Instructions to follow:
While leaving the pictures out, set down only the lines from the one with "Viewport: 987px width, 592px" through the end of the records, exactly as they stand.

======== Data for analysis ========

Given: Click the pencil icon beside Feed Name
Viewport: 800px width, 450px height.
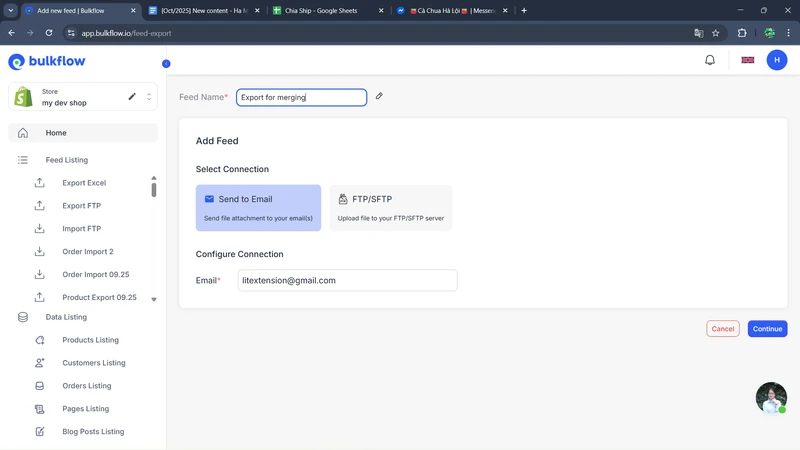Looking at the screenshot, I should [379, 97].
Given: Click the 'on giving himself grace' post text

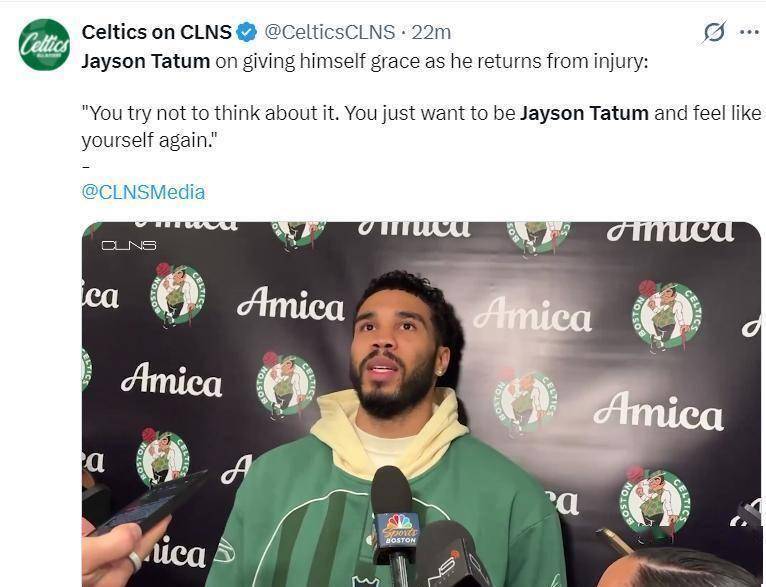Looking at the screenshot, I should pyautogui.click(x=431, y=62).
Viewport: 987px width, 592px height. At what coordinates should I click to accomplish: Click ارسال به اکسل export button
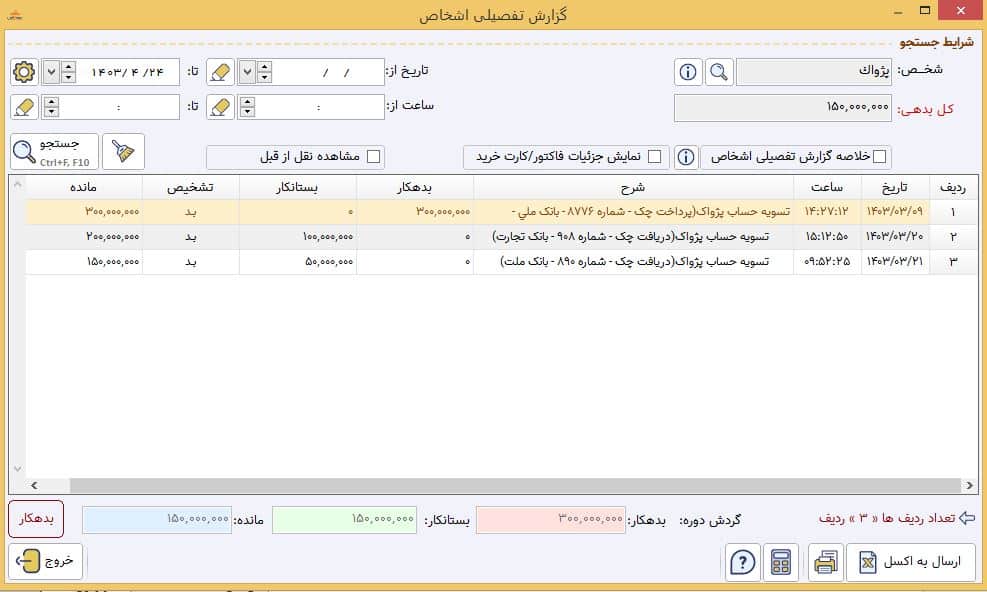[x=911, y=562]
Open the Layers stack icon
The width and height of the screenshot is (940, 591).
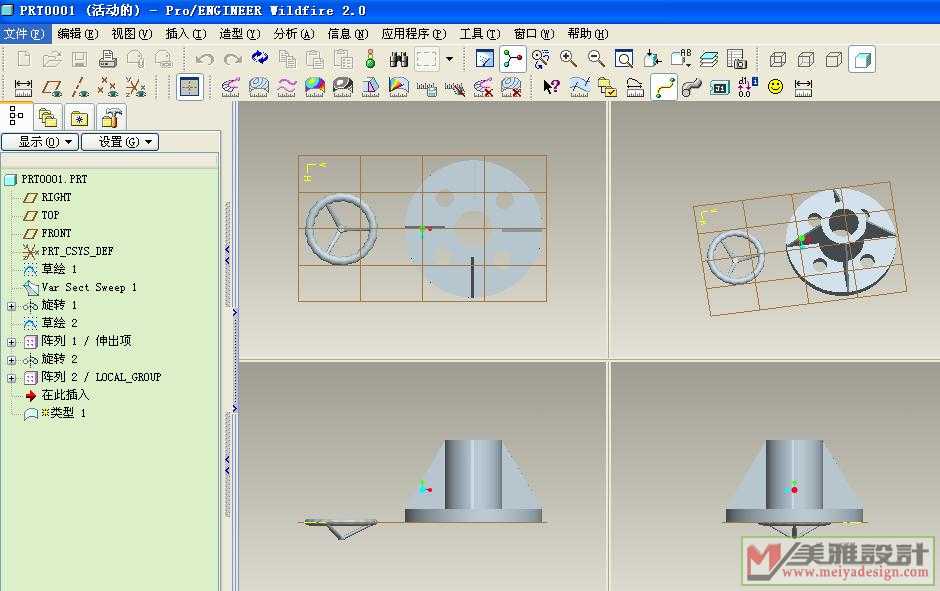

========

Output for this exercise:
Viewport: 987px width, 592px height. At what coordinates should I click to accomplish: Click ارسال به اکسل export button
[x=911, y=562]
Open the Layers stack icon
The width and height of the screenshot is (940, 591).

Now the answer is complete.